Na apresentação da sua candidatura às primárias, Costa afirmou que o "impulso reformista" de José Sócrates devia ser motivo de orgulho para o PS. Mas não deixou de apontar algumas falhas, como a insistência do ex-líder em governar em minoria, no seu último mandato. E António Costa tem consigo a esmagadora maioria dos antigos governantes que colaboraram nos últimos executivos do PS.

A batalha europeia
Os dois candidatos prometem dar um murro na mesa de negociações da União. Seguro fala em “voz firme” e Costa em “nova atitude”. Os dois socialistas recorrem ao termo da “convergência”. O autarca quando se refere às “condições de financiamento na zona Euro” e o actual líder nos “novos instrumentos” que têm de ser criados.

Mas Seguro fala da necessidade de “um novo Pacto Europeu”, enquanto que Costa frisa que o Tratado Orçamental tem “flexibilidade” para ser trabalhado. Nomeadamente para “adequar a trajectória de ajustamento ao ciclo económico” de um Estado-Membro.

O autarca destaca a premência de procurar “alianças com outros Estados-Membros” na prossecução dos “objectivos estratégicos” de Portugal. Já Seguro defende a mutualização da dívida, bem como dos subsídios de desemprego.

Menos deputados ou círculos uninominais
A clivagem mais visível foi gerada pela proposta de Seguro da redução do número de deputados. Ainda que não esteja inscrita no Contrato de Confiança, a verdade é que Seguro já defendera essa revisão há cerca de dois anos.

A proposta gerou logo anti-corpos no PS.  Costa classificou-a como uma “vergonha” e manifestou até a expectativa que a proposta viesse a ser chumbada pelos deputados do PS. Mas ambos querem alterar a lei eleitoral.
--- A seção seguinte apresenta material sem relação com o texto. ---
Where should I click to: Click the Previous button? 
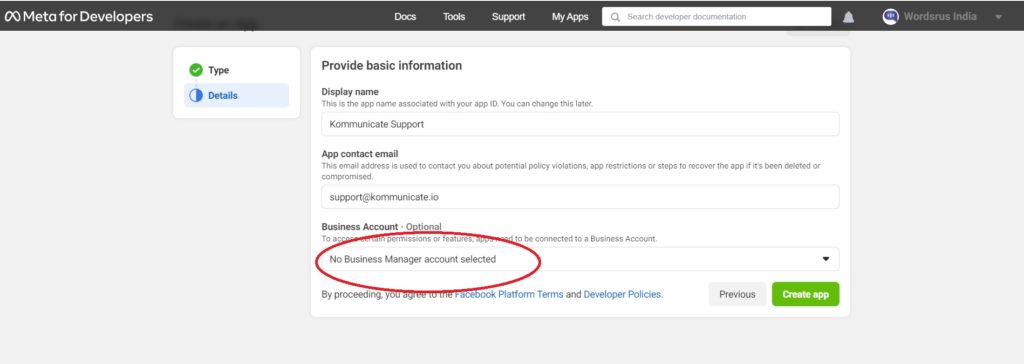[x=737, y=294]
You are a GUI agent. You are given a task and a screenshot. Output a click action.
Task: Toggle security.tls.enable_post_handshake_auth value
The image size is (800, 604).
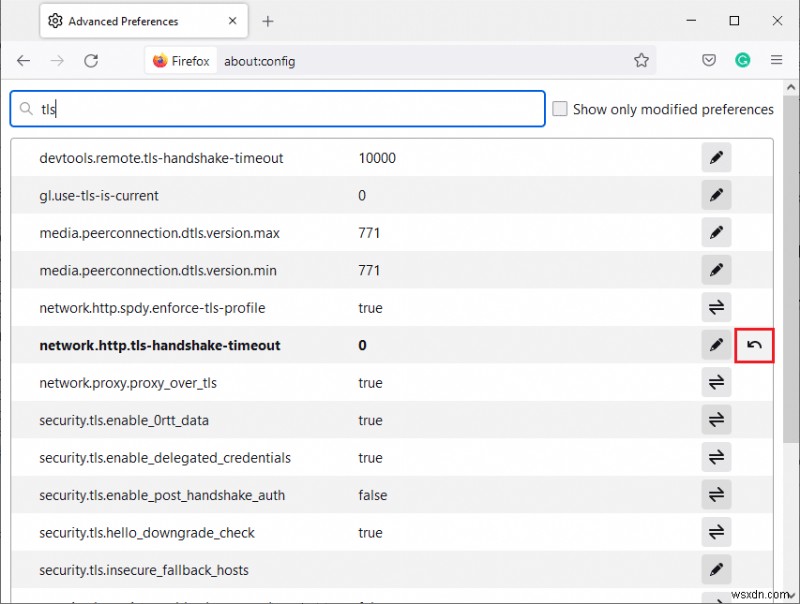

Ainda assim, ambos defendem uma revisão da lei. Costa – que recordou o seu empenho no seu passado governativo para a concretizar – defende ainda a virtude de ponderar a “representação proporcional personalizada [círculos uninominais]”. O autarca levanta ainda o véu em relação à regionalização, quando defende eleição democrática do CCDR [Comissão de Coordenação e Desenvolvimento Regional] pelos autarcas.  

Na deliberação entregue na AR, Seguro evitou precisar a sua proposta para evitar um “debate contaminado”, mas pelas suas intervenções nota-se a sua preferência pela  “possibilidade de cada eleitor poder escolher directamente o seu deputado [voto preferencial]”.

Os currículos na corrupção
O tema instalou-se na disputa depois de Seguro colar a Costa “os poderes fáticos” e os “interesses” que minam a relação entre “a política e os negócios”. No último debate televisivo chegou a dar um nome, entre os apoiantes declarados de Costa, a esses interesses. Apresentou-se como o candidato livre desse lastro e avançou com um projecto de revisão do regime das incompatibilidades, estreitando a malha das possibilidades de deputados, assessores e representantes do Estado em negociações como as privatizações.

A resposta de Costa foi lembrar o seu passado enquanto ministro da Justiça de António Guterres, anos em que reviu a moldura penal dos crimes de corrupção, reforçou os apoios da PJ nessa área e avançou com o levantamento do sigilo bancário.

As freguesias da discórdia
O processo de fusão de freguesias e reforma administrativa foram usadas por Costa para exemplificar a oposição insuficiente de Seguro ao Governo. “Na Assembleia da República, [a actual direcção] teve medo de assumir as suas responsabilidades e pôs-se à margem do processo”, criticou por mais de uma vez Costa. O autarca acusou mesmo Seguro de “deixar o campo livre” para o Governo avançar com uma série de “disparates”.

Seguro defendeu-se com o autismo do Governo sobre o tema. Sustentou que Passos Coelho nunca fez qualquer gesto que indiciasse a disponibilidade de trabalhar a reforma com o PS. E contra-atacou com o passado, lembrando afirmações de Costa, quando era ministro da Administração Interna, em que este apoiara a extinção de freguesias e concelhos com menos de mil eleitores.